>> Begin Available data

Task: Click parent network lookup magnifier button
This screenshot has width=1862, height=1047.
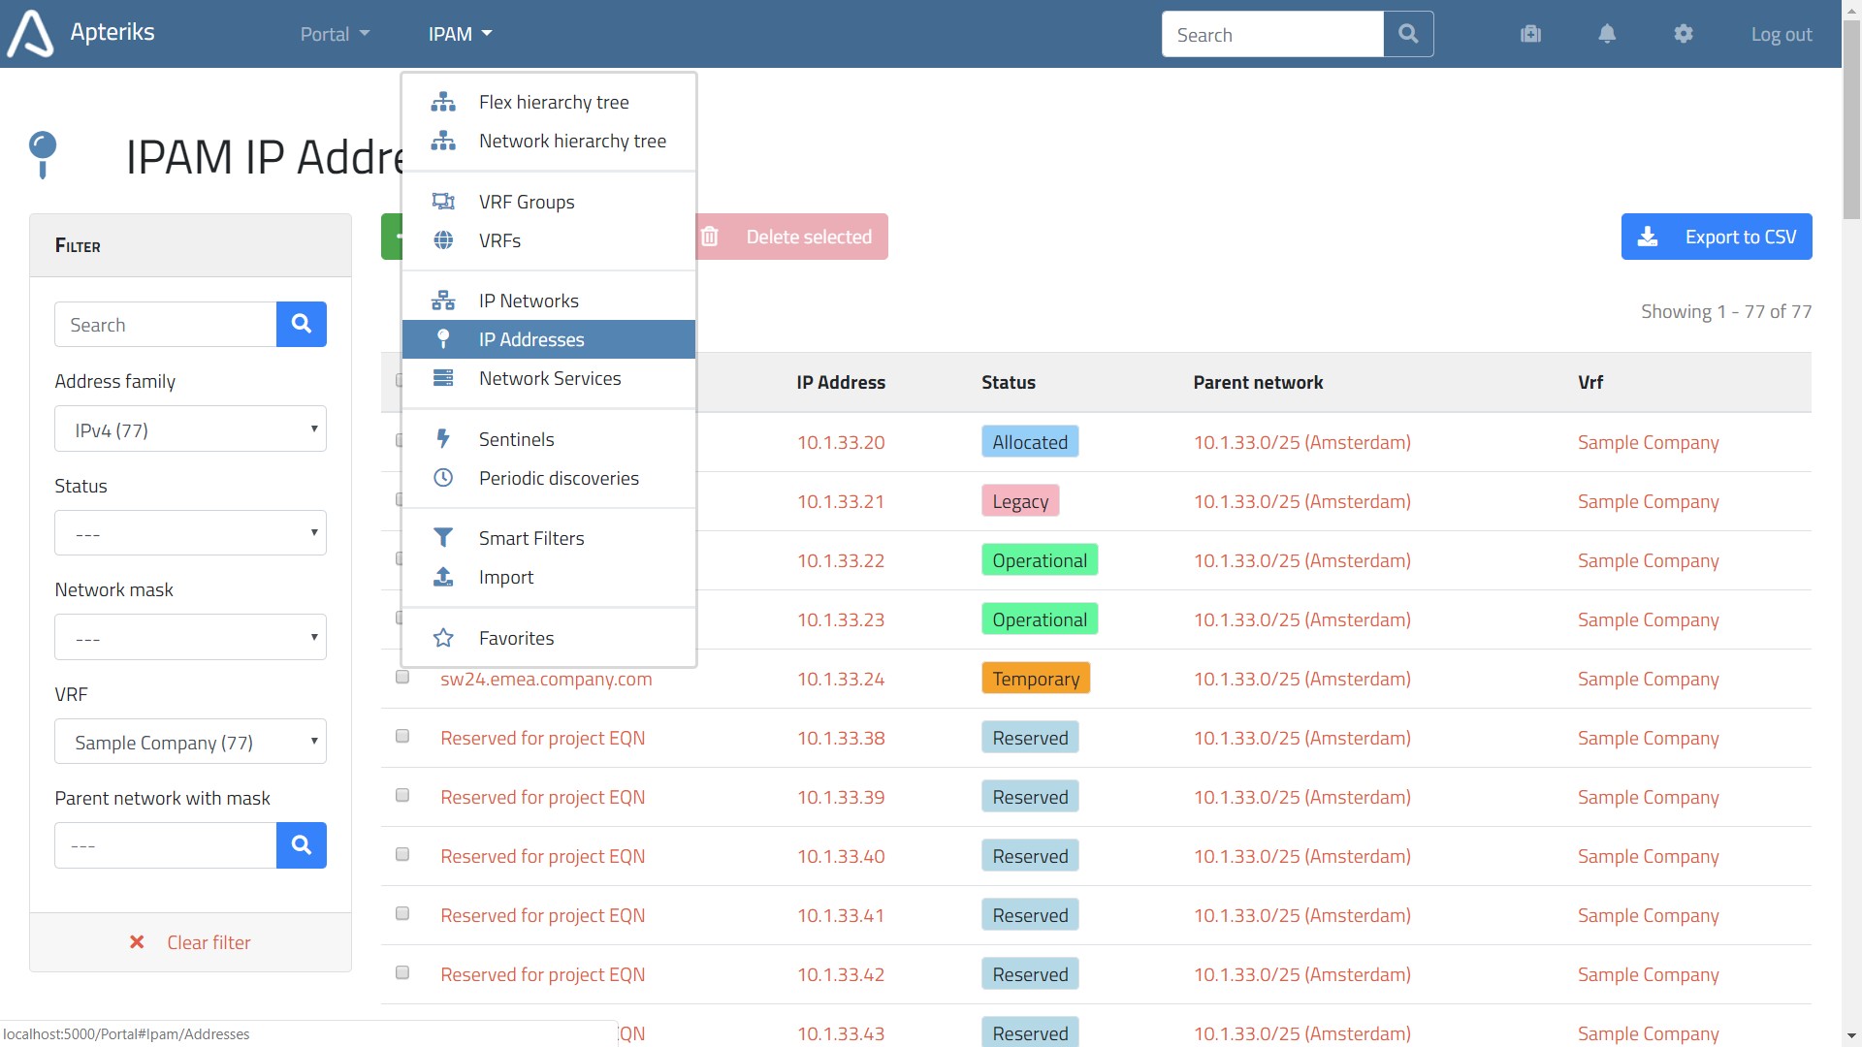Action: point(301,845)
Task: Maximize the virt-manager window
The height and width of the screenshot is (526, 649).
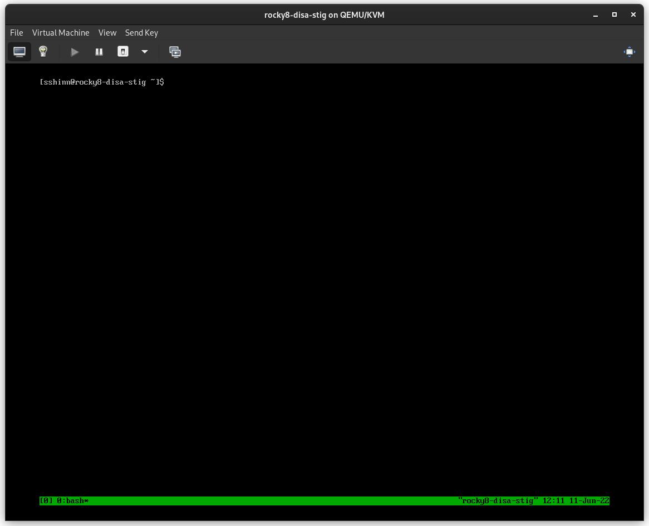Action: click(614, 14)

>> End Available data

Format the data above as a JSON list of strings, starting at the line containing "Task: Maximize the virt-manager window" and running through the end of the data. Use one string per line, skip blank lines, and leave out the pictures.

[
  "Task: Maximize the virt-manager window",
  "The height and width of the screenshot is (526, 649).",
  "Action: click(614, 14)"
]